The Church overlooking the bay
The lonesome ride down the mountain took me once more through the clouds towards the sea shore. Between cable cars I resisted the traditional toboggan journey from halfway up the hillside to the town centre, opting instead for a quick wander round the local church. I lit a candle for my grandmother and father just before the need to indulge myself with some shopping and sunbathing caught up with me. I hopped on the last car. As it swung into the town I saw my friend Tom milling around the grassy park below. We managed to while away the rest of the afternoon sipping bright red pomegranate juice and buying the contents of Zara.
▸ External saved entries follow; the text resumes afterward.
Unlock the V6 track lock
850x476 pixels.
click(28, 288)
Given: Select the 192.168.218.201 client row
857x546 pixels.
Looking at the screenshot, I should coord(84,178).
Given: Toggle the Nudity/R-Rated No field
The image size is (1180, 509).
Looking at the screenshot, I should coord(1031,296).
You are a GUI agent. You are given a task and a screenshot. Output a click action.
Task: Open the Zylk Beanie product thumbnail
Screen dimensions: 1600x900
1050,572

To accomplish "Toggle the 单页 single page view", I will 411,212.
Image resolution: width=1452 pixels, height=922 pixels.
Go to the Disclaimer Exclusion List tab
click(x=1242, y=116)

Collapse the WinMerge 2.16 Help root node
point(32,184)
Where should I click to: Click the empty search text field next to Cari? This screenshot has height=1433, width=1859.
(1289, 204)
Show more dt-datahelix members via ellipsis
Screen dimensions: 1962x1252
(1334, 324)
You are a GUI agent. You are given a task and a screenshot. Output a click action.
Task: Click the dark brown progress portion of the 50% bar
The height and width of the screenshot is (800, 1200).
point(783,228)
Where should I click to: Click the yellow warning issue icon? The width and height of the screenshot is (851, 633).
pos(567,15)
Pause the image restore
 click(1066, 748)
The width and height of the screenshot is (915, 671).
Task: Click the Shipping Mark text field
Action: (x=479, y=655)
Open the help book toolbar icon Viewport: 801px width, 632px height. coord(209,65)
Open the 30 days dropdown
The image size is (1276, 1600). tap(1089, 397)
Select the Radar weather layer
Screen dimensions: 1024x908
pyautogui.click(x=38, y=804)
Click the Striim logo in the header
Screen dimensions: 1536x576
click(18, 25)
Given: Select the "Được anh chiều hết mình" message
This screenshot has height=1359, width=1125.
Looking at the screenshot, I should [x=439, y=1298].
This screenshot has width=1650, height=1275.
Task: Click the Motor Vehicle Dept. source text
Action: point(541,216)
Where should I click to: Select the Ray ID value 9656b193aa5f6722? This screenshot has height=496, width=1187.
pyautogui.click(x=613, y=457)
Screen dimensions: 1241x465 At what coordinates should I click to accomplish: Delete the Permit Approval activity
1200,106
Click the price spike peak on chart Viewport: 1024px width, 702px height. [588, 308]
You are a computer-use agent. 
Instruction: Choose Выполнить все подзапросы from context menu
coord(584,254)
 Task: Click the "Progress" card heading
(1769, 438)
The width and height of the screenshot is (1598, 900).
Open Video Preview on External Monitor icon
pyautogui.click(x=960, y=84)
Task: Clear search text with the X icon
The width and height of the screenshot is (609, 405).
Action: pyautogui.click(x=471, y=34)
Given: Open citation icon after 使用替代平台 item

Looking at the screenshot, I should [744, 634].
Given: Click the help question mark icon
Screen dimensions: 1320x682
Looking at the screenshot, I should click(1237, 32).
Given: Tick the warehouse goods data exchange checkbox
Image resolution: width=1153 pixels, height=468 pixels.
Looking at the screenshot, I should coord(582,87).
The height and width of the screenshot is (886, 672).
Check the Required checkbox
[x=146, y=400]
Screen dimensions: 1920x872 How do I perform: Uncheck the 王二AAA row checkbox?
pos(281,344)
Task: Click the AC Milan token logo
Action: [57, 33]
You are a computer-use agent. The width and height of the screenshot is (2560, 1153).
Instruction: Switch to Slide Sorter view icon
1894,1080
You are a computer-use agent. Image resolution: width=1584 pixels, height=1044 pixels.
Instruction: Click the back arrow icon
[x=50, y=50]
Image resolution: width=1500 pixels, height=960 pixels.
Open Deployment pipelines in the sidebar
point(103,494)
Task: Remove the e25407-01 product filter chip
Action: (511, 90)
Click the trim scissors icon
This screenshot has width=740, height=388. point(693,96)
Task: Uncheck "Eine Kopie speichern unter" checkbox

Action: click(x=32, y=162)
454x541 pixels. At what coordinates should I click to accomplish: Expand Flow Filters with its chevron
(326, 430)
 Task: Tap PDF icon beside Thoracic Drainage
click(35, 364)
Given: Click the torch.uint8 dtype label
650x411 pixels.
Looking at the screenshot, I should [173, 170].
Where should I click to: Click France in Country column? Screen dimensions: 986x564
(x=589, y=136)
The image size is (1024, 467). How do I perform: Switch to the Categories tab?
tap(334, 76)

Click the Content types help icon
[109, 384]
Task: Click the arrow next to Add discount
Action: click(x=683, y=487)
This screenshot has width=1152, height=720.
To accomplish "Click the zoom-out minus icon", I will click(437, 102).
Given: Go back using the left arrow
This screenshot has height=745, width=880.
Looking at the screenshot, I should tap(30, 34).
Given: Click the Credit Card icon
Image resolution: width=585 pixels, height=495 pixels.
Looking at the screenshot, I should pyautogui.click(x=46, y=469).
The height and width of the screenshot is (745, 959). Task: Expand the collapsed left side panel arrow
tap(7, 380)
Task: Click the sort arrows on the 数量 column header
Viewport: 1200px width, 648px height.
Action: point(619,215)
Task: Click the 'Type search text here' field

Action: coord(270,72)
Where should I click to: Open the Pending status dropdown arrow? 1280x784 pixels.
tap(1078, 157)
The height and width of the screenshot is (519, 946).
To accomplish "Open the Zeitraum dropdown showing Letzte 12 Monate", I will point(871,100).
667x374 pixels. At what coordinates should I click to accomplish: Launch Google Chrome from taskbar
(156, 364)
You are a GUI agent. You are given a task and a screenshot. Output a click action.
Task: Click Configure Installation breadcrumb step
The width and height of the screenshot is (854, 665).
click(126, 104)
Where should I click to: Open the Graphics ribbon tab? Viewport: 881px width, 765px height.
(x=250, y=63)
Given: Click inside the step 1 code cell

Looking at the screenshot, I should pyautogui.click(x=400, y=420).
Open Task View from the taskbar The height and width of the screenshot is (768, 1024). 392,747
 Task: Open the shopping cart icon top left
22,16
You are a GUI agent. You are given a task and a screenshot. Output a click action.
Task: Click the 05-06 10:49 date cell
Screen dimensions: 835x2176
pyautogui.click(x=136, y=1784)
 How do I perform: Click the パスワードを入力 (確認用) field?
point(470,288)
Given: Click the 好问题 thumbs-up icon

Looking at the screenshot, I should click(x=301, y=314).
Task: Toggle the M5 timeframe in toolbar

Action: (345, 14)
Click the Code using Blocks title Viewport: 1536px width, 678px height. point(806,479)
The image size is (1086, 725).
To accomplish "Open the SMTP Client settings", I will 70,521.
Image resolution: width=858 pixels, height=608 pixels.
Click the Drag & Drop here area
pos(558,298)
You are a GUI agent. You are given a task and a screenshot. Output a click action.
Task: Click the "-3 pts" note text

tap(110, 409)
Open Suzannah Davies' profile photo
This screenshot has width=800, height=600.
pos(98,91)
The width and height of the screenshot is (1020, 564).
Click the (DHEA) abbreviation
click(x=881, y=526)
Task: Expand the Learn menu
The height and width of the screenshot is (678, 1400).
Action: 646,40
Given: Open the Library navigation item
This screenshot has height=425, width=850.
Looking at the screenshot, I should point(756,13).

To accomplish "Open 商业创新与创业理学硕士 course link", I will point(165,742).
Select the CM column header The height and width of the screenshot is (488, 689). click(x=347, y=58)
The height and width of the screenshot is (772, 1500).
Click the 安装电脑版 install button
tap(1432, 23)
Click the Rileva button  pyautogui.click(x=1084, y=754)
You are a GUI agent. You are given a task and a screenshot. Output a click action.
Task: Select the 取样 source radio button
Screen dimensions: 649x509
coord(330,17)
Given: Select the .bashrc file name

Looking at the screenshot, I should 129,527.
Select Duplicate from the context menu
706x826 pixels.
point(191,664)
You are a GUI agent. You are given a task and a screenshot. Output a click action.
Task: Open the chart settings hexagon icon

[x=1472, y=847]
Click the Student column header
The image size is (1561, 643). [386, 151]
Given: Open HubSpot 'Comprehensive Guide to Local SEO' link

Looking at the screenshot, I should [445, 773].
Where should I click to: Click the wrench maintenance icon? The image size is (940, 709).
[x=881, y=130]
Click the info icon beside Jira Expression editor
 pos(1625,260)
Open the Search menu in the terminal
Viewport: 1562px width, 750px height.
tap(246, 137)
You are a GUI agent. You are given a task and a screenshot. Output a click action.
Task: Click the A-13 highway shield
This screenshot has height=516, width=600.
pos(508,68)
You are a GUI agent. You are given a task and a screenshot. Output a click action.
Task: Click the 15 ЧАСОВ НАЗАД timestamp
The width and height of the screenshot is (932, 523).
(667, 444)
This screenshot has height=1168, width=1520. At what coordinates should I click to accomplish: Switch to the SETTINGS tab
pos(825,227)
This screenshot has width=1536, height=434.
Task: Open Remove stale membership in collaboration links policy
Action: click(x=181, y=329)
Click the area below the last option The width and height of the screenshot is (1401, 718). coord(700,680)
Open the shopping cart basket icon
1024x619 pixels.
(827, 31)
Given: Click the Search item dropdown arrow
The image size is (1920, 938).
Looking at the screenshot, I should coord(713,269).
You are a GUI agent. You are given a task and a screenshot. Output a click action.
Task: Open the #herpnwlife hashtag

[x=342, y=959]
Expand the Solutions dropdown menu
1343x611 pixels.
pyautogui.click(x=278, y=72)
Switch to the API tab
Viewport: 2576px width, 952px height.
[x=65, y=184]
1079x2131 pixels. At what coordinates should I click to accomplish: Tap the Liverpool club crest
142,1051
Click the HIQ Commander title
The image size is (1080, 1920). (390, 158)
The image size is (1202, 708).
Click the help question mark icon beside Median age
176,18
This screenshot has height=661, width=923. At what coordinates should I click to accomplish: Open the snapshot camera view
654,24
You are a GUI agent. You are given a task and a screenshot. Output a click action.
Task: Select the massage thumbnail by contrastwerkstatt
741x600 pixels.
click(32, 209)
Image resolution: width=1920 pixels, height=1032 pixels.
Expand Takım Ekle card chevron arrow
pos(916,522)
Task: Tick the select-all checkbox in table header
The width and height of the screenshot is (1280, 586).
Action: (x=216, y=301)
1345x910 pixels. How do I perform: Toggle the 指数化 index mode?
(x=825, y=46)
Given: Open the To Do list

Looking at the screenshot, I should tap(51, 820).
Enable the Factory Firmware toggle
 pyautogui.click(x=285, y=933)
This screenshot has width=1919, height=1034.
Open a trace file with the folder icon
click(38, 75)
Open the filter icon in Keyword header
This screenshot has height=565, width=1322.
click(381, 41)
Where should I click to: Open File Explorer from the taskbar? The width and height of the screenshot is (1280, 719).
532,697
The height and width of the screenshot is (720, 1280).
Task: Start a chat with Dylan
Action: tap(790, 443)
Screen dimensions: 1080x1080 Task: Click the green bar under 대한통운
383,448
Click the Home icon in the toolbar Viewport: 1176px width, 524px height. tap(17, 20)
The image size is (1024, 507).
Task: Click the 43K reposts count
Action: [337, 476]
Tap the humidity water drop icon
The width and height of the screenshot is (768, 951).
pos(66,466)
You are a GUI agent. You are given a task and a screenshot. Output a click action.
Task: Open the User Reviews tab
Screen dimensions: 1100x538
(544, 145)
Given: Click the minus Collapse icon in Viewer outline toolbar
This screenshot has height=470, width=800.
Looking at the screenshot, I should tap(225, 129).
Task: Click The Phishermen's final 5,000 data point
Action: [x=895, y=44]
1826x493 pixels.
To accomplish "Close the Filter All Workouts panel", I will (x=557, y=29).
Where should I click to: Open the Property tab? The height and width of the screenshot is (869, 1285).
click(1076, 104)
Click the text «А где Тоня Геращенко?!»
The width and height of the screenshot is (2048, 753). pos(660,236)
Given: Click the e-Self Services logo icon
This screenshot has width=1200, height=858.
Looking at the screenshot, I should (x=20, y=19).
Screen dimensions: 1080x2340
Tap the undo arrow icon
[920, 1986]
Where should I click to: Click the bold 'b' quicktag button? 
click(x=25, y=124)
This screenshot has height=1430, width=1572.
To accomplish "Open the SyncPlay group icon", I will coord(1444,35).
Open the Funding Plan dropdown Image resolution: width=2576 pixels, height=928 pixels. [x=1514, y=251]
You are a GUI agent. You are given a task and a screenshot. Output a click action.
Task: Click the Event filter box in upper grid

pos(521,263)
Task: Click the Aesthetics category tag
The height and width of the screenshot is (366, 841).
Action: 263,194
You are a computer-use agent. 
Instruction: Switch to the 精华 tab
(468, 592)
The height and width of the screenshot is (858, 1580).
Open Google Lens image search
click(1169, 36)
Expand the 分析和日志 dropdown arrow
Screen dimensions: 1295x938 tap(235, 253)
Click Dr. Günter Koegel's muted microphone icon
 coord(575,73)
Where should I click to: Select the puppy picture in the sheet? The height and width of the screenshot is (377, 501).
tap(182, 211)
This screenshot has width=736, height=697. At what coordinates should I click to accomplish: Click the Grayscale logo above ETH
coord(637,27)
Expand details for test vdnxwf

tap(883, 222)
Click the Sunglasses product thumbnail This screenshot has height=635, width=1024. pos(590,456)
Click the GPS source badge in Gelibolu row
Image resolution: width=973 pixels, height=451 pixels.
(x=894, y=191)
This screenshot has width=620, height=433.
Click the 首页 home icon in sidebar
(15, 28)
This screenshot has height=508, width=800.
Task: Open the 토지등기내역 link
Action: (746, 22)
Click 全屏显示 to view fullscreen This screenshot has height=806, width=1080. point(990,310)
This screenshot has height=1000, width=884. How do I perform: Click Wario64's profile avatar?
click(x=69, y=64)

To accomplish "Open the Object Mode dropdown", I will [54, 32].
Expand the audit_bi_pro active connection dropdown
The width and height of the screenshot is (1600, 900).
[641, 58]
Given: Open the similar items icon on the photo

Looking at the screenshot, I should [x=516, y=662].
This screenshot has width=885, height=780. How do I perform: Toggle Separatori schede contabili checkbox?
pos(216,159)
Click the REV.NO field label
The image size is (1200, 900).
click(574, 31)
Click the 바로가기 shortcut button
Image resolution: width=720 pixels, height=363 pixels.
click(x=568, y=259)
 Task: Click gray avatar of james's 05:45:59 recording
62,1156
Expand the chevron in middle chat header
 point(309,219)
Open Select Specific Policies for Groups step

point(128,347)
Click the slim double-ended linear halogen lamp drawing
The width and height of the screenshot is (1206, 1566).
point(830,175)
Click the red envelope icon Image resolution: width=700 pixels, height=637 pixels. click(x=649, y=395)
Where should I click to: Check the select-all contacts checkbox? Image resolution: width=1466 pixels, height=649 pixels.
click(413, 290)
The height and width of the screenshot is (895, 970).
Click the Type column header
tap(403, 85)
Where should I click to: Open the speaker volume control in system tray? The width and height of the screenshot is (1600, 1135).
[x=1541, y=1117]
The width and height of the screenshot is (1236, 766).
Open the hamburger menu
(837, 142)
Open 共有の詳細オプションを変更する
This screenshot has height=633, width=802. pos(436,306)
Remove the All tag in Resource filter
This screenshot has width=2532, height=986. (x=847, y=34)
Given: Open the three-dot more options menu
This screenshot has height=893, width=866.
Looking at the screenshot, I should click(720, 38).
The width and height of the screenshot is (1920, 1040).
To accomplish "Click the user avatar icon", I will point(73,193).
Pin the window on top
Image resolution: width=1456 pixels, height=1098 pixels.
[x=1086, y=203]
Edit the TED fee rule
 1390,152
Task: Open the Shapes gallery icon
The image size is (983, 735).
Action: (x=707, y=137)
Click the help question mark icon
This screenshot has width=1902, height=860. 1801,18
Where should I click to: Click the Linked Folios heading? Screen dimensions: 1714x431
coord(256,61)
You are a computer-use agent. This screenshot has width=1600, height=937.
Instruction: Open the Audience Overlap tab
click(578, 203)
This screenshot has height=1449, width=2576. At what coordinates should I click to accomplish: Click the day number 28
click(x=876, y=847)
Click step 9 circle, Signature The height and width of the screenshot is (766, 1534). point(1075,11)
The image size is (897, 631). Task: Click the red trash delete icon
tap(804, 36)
As I arrived back at the ship I clutched my laptop and headed up to the comfy Crows Nest bar for a cup of tea and the opportunity to write about such a lovely place. I looked out of the panoramic windows as Madeira took a fading bow through the radiant sunset. Rainbows played on her hillsides as they were tucked into their foggy duvets until the morning. Windows shimmered one last time in the sun, then winked out. The sun was sinking into the sea dead ahead of us. Sailing west, we were, quite literally, voyaging into the sun. Next stop: Barbados.